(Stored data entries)
'''
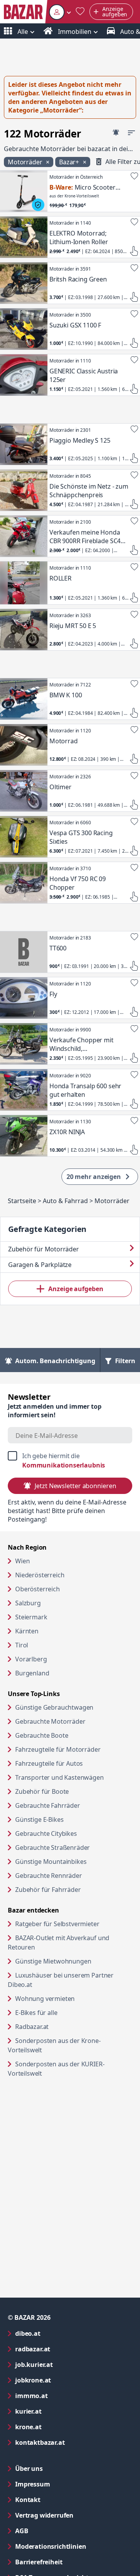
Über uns (29, 2468)
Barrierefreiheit (70, 2561)
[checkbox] (70, 1460)
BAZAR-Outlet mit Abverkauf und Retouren (58, 1942)
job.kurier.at (65, 2364)
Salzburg (28, 1603)
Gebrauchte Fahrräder (47, 1805)
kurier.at (59, 2411)
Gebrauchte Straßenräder (52, 1847)
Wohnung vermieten (73, 1998)
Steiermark (31, 1617)
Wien (22, 1561)
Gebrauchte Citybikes (46, 1833)
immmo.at (62, 2395)
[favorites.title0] (80, 12)
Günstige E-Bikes (39, 1819)
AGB (53, 2530)
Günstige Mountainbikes (50, 1861)
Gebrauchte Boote (41, 1735)
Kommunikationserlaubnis (63, 1465)
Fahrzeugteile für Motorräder (58, 1749)
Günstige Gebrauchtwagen (54, 1707)
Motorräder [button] (26, 162)
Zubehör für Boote (42, 1791)
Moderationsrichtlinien (50, 2546)
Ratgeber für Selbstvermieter (73, 1923)
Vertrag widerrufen (44, 2515)
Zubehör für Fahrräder (48, 1889)
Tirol (21, 1645)
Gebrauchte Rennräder (48, 1875)
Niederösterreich (39, 1575)
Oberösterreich (37, 1589)
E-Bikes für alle (66, 2012)
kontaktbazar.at (71, 2442)
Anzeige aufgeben (75, 1288)
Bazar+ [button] (69, 162)
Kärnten (26, 1631)
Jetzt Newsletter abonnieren (75, 1486)
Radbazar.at (61, 2026)
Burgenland (32, 1673)
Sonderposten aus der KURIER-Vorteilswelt (56, 2069)
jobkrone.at (64, 2379)
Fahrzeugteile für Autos (49, 1763)
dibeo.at (59, 2333)
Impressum (64, 2483)
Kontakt (27, 2499)
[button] (60, 12)
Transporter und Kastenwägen (59, 1777)
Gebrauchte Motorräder (50, 1721)
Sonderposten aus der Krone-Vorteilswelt (55, 2045)
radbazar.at (64, 2348)
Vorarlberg (31, 1659)
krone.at (59, 2426)
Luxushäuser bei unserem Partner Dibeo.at (61, 1980)
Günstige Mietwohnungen (73, 1961)
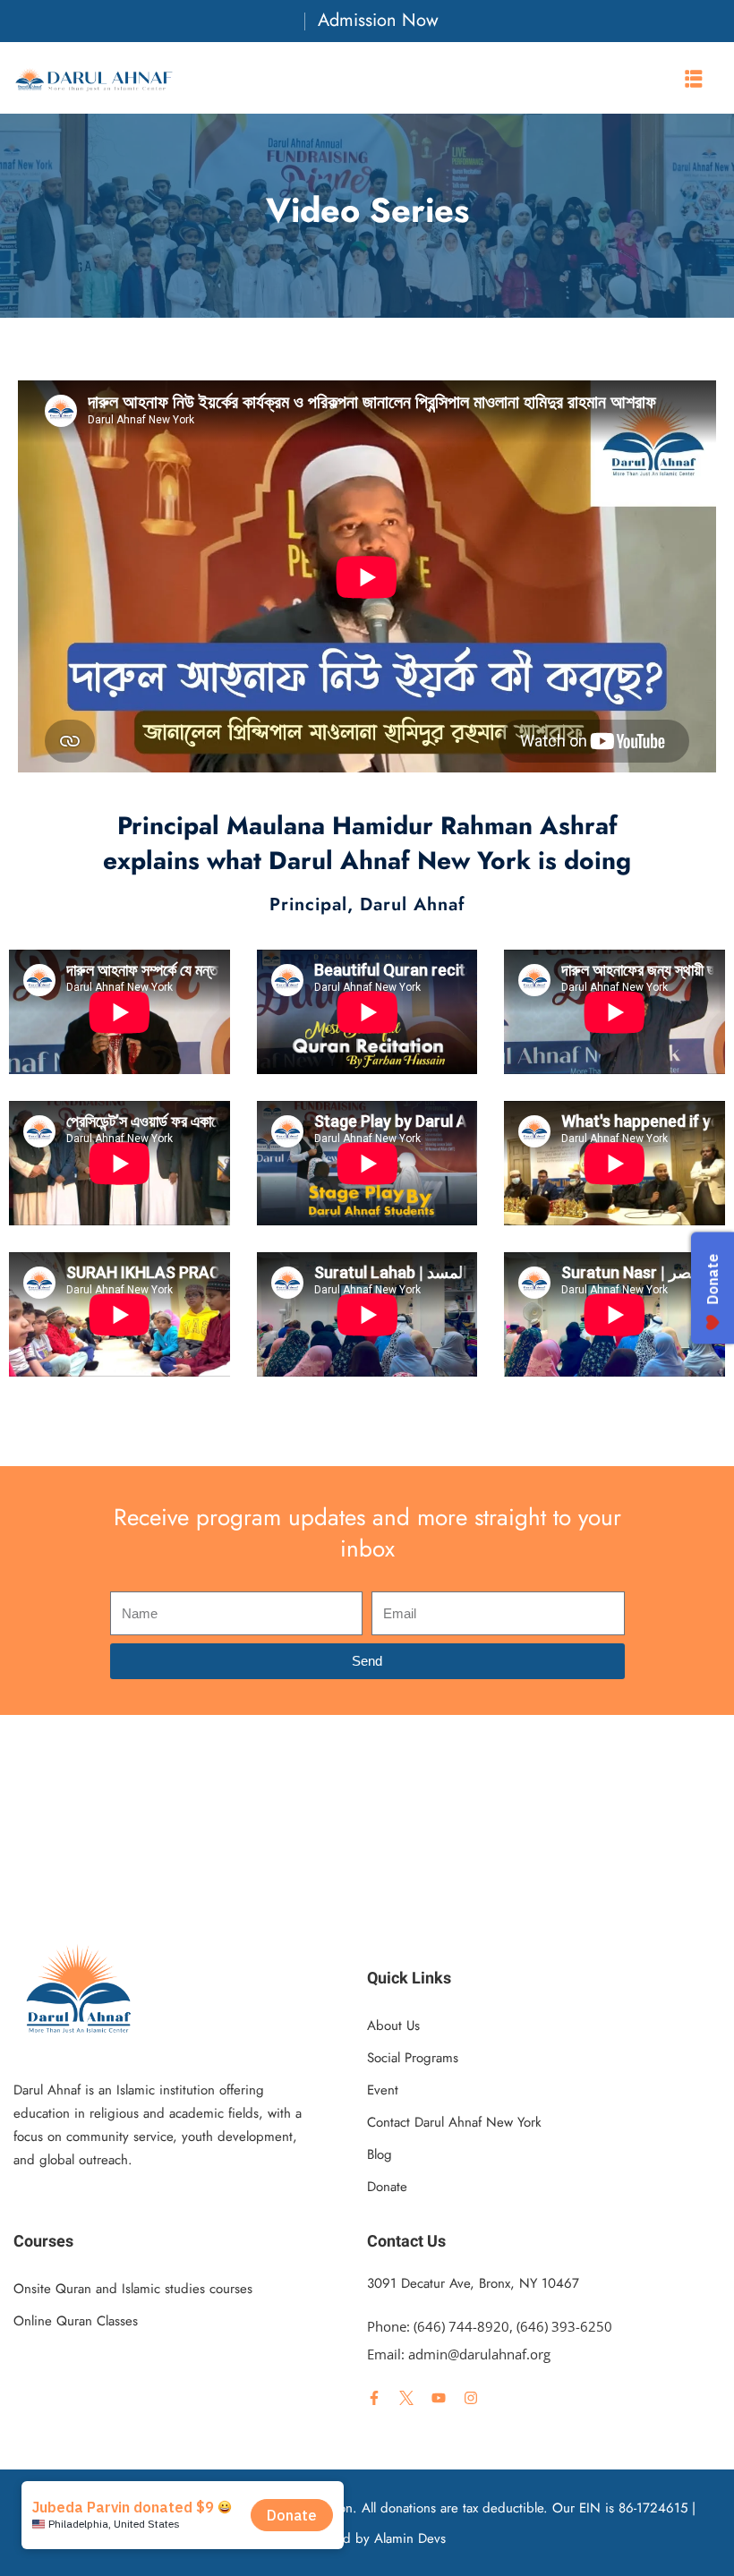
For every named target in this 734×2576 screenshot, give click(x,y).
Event (382, 2090)
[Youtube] (438, 2398)
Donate (387, 2186)
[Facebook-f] (374, 2398)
'''
• [Goal of the exercise] Using the entries above, repeat only the lines from the one containing "Zubehör für Boote (42, 1791)" through the one containing "Anzeige aufgeben (75, 1288)", end lines included.

• [Answer]
Zubehör für Boote (42, 1791)
Moderationsrichtlinien (50, 2546)
Ratgeber für Selbstvermieter (73, 1923)
Vertrag widerrufen (44, 2515)
Zubehör für Fahrräder (48, 1889)
Tirol (21, 1645)
Gebrauchte Rennräder (48, 1875)
Niederösterreich (39, 1575)
Oberösterreich (37, 1589)
E-Bikes für alle (66, 2012)
kontaktbazar.at (71, 2442)
Anzeige aufgeben (75, 1288)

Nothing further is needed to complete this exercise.